Work order: From the entries that follow, report every line in which "agent" occurs.

Stored records
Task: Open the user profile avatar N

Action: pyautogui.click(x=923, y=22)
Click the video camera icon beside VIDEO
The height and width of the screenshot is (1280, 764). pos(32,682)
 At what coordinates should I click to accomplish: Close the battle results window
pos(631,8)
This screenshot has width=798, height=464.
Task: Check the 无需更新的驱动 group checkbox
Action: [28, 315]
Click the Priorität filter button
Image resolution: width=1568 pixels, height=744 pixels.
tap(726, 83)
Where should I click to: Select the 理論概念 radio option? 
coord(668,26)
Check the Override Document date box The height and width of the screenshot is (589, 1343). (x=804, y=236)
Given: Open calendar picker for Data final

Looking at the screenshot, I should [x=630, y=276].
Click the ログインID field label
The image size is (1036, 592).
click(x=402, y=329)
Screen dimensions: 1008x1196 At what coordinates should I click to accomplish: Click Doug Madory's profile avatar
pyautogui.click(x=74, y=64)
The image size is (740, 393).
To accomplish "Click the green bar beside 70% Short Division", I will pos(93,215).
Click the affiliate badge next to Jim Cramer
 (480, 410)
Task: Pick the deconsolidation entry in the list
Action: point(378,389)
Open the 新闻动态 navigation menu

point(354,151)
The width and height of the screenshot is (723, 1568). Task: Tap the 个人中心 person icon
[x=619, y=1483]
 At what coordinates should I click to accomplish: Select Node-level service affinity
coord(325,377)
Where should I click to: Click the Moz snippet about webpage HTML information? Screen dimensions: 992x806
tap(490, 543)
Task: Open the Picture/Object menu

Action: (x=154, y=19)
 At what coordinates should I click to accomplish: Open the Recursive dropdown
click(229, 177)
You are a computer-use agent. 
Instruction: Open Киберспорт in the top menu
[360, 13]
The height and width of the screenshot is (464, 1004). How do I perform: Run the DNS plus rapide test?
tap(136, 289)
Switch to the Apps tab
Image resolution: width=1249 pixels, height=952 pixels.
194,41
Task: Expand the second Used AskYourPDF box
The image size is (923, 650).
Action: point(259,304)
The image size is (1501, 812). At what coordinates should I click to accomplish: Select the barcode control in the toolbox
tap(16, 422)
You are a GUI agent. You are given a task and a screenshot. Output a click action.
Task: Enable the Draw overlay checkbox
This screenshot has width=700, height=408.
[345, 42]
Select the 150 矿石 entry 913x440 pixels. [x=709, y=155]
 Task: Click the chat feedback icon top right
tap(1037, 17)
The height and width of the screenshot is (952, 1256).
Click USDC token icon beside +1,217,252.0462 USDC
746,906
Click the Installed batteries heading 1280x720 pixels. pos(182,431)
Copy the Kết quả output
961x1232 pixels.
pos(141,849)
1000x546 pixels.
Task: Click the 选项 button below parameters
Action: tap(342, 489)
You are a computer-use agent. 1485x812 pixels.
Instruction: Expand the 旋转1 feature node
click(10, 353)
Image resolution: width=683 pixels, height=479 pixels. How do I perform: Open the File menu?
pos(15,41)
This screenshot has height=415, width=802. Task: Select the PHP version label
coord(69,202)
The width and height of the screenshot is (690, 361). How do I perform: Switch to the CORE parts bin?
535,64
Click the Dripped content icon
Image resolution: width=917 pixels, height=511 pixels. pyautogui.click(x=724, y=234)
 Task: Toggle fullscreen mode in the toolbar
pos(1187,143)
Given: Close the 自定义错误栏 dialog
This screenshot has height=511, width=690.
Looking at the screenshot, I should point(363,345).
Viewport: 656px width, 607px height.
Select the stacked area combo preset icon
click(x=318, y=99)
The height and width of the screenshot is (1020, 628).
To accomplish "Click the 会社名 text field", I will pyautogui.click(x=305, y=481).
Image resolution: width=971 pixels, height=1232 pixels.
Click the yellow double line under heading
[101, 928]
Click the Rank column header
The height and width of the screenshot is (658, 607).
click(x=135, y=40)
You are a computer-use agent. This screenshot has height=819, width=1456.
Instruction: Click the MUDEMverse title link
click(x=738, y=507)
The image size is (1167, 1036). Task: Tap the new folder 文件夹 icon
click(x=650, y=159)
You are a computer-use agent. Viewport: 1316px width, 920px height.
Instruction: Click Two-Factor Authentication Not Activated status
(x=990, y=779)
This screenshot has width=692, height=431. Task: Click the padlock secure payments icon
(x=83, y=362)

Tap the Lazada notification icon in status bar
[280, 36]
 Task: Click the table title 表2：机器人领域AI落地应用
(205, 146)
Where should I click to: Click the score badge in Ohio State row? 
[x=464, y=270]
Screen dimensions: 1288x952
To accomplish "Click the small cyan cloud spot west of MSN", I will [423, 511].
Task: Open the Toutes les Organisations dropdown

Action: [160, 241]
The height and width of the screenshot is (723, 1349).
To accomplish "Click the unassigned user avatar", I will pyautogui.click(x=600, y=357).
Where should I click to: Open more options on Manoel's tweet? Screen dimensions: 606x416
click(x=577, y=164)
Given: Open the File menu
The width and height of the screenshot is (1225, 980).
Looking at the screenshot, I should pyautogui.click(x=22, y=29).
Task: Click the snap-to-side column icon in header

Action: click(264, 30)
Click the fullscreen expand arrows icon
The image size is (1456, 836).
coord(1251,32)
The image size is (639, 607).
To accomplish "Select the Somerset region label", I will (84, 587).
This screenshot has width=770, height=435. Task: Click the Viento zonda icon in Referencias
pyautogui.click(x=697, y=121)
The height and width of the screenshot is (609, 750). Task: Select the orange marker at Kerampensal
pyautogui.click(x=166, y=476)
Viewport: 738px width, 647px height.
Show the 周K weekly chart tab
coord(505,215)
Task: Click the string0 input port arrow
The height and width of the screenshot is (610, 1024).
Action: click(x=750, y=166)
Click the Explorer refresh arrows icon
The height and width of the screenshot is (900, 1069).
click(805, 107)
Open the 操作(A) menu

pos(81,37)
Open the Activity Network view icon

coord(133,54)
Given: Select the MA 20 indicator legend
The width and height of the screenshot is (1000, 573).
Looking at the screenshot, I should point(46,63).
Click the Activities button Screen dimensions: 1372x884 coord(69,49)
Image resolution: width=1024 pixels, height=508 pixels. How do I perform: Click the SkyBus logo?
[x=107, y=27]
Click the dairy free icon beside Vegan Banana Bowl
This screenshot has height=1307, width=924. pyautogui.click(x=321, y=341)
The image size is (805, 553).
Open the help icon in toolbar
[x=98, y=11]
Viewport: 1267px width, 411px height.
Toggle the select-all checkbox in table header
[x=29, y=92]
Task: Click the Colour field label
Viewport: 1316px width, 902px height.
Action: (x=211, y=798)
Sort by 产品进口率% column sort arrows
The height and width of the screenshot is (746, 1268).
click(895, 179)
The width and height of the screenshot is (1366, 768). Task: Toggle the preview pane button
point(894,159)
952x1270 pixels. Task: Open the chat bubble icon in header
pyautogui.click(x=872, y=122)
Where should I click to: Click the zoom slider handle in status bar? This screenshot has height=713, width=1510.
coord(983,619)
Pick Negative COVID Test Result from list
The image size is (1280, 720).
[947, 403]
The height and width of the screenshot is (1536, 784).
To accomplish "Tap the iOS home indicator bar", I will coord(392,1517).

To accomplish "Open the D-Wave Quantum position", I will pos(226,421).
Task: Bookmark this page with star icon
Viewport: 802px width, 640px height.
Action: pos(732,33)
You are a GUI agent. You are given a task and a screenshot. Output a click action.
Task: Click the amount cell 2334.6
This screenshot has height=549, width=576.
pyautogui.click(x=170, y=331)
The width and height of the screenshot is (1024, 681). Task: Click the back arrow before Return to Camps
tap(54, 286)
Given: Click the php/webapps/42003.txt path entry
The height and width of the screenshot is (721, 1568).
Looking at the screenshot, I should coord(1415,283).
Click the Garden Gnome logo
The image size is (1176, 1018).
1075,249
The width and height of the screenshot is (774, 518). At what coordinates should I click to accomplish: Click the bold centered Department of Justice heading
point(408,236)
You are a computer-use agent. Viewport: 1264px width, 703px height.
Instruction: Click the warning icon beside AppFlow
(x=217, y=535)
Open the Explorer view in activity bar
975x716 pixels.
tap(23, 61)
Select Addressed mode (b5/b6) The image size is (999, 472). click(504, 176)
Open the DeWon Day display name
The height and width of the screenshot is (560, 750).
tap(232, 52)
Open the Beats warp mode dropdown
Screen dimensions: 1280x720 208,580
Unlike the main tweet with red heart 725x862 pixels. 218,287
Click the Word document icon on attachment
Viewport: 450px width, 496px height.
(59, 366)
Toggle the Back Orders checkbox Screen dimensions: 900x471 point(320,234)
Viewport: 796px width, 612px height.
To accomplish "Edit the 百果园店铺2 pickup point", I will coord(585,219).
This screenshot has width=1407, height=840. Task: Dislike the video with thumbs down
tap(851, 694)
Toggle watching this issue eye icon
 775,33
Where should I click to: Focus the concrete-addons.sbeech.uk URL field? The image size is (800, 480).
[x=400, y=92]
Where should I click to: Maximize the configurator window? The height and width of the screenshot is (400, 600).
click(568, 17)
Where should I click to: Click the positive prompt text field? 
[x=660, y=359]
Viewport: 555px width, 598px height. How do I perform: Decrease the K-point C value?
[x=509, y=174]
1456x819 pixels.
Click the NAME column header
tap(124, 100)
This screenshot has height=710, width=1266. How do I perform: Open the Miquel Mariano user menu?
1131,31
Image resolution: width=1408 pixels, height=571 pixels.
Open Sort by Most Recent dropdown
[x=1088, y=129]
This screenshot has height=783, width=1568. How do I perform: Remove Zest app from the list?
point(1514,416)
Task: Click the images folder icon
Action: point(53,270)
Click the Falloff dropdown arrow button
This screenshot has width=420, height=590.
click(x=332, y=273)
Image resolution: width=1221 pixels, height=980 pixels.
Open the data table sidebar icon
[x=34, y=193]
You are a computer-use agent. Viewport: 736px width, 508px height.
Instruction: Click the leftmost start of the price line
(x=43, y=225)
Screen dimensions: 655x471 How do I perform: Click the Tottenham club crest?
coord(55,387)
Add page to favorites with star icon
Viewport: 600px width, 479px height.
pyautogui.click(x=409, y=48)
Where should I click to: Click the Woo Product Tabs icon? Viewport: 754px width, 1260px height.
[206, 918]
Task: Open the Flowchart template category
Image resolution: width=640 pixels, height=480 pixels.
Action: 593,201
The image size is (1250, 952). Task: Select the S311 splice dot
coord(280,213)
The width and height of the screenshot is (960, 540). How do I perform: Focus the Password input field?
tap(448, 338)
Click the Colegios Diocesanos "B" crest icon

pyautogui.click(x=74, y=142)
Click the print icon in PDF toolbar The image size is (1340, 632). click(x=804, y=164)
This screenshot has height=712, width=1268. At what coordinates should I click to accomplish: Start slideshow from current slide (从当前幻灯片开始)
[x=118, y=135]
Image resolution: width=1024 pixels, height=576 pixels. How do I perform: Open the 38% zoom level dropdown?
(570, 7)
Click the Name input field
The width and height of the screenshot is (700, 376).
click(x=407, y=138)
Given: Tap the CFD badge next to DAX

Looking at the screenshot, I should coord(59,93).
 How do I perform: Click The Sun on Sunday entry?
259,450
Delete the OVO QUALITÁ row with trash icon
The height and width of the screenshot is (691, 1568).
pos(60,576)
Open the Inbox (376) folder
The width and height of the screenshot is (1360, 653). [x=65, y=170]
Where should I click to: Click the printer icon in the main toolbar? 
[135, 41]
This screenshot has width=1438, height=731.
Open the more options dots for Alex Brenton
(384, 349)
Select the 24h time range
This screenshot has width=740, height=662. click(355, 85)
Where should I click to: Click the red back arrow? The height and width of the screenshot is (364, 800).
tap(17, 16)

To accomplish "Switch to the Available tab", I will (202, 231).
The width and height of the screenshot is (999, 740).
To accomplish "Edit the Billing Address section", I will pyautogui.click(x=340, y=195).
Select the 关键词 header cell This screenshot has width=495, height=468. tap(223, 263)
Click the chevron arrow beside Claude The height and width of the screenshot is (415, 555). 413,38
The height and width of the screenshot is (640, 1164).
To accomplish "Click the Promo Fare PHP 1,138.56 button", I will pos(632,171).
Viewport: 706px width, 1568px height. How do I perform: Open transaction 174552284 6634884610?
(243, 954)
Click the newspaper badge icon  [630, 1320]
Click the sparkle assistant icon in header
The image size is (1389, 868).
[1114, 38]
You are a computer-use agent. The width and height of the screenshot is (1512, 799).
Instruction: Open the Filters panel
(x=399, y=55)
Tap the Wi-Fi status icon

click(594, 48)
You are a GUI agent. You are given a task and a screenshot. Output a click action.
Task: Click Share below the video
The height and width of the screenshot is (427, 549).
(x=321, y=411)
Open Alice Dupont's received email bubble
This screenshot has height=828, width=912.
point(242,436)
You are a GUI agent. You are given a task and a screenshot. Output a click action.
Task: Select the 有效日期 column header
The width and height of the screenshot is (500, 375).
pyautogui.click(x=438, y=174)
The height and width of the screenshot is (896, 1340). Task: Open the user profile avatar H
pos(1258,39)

Reply:
You are a computer-use agent. 
You are a GUI agent. You are given a task and a screenshot. Output a click action.
You are a computer-use agent. 1485x812 pixels.
You are a computer-use agent. This screenshot has height=819, width=1456.
You are a computer-use agent. Viewport: 1316px width, 920px height.
You are a GUI agent. You are given a task and a screenshot. Output a click action.
You are a computer-use agent. Viewport: 1264px width, 703px height.
You are a computer-use agent. Viewport: 736px width, 508px height.
You are a computer-use agent. The width and height of the screenshot is (1512, 799).
You are a GUI agent. You are given a task and a screenshot. Output a click action.
You are a GUI agent. You are given a task and a screenshot. Output a click action.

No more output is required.